Fyi, all episodes of New Yankee Workshop have been posted on YouTube. Pure nostalgia.

@newyankeeworkshop

I remember the Normite and Luddite wars on the early internet woodworking forums in the 90s.

Rick Lathrop
 
Eric et al~

Thanks for posting! I enjoyed watching it just now - and have the same mixed reactions many of you have expresed.

I have most of the tools shown - but not the corn sheller nor the anvil. Growing up near Great South Bay - not much call for the sheller. Instead of an anvil, I have a nice big vise that came with my farm. It has enough mass and size and a large "horn" for most of my inexpert shaping and peening.
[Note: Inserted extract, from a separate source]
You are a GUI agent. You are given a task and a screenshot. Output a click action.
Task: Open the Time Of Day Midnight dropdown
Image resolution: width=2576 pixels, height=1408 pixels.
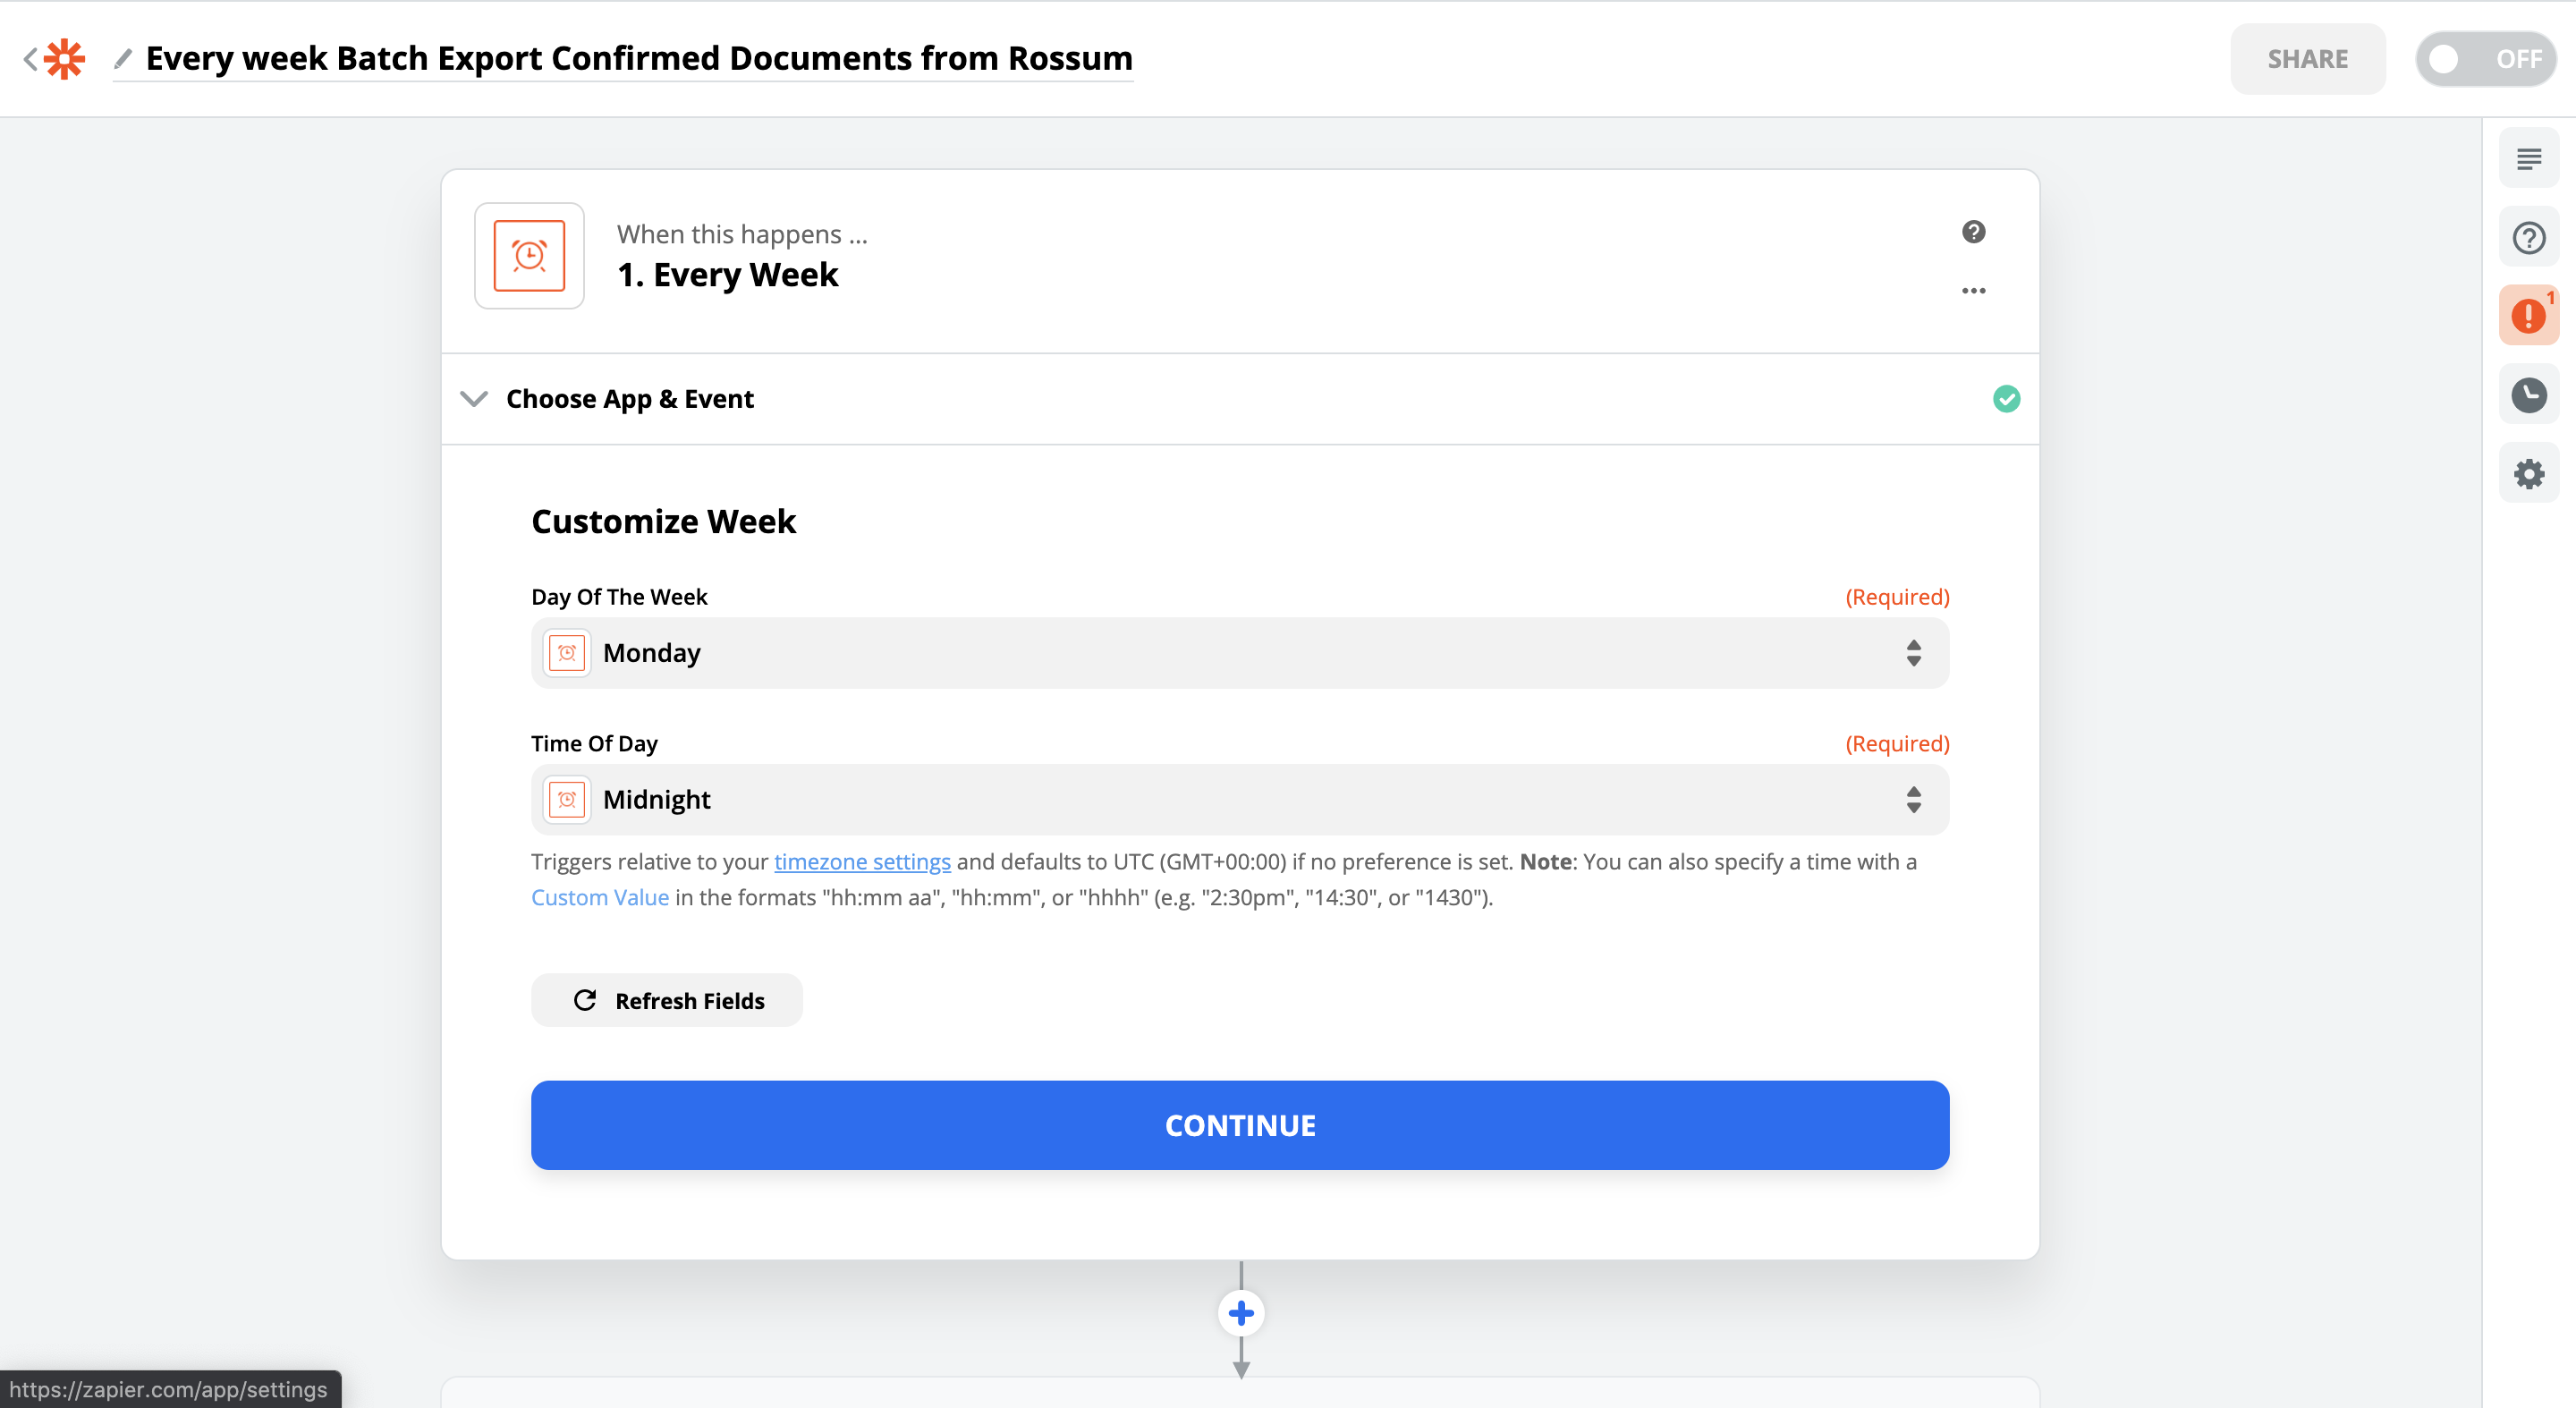1239,800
I fastened my first gunning vessel with the aid of our (my Dad's, now mine) Yankee screwdriver. It is the ratchet style that did a fine job of driving the slotted, hot-dipped galvanized wood screws I used. I am at my Mom's now - so cannot run out to the shop and photograph it. It has a pouch in the tool box I built circa 1975 - with White Pine sawn by my father-in-law and planed with his 3-phase planer. Nevertheless, I think cordless drills and keyless chucks are one of the game-changers I rely on every day. (I also have a couple of egg-beater style drills - with the shoulder pasd and hand crank - as well as the braces and bits of my youth.)
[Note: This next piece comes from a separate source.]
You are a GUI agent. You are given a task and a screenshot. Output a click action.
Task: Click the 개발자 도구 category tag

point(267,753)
It seems most of us have a foot in both camps. I love my draw knife for shaping decoy bodies - and other curved pieces, e.g., canoe yokes - and have never taken to my Foredom. However, I have never mastered all the different kinds of sharpening needed for traditional tools. I can keep my draw knives and chisels nice and sharp - but never had much luck with drills or gouges. I need to look into the "diamond files" for my Forstner bits.

The other tool shown I have never owned is a broad axe. However, I do have lots of posts and beams built with them on my circa-1825 farm. One can readily see the marks from the broad axe and adzes - and have also learned than many posts and beams got re-used, especially in so-called out-buildings. In our Granary, the two "sumpter/summer" beams do not match. The West is higher than the East - and the East is rabbeted to receive the upper ends of the shiplap siding (full post once the restoration is complete - maybe June).

Tsm Granary - Mortise in West post.jpg

Lots to appreciate in the old work - as with some of my older vessels and firearms.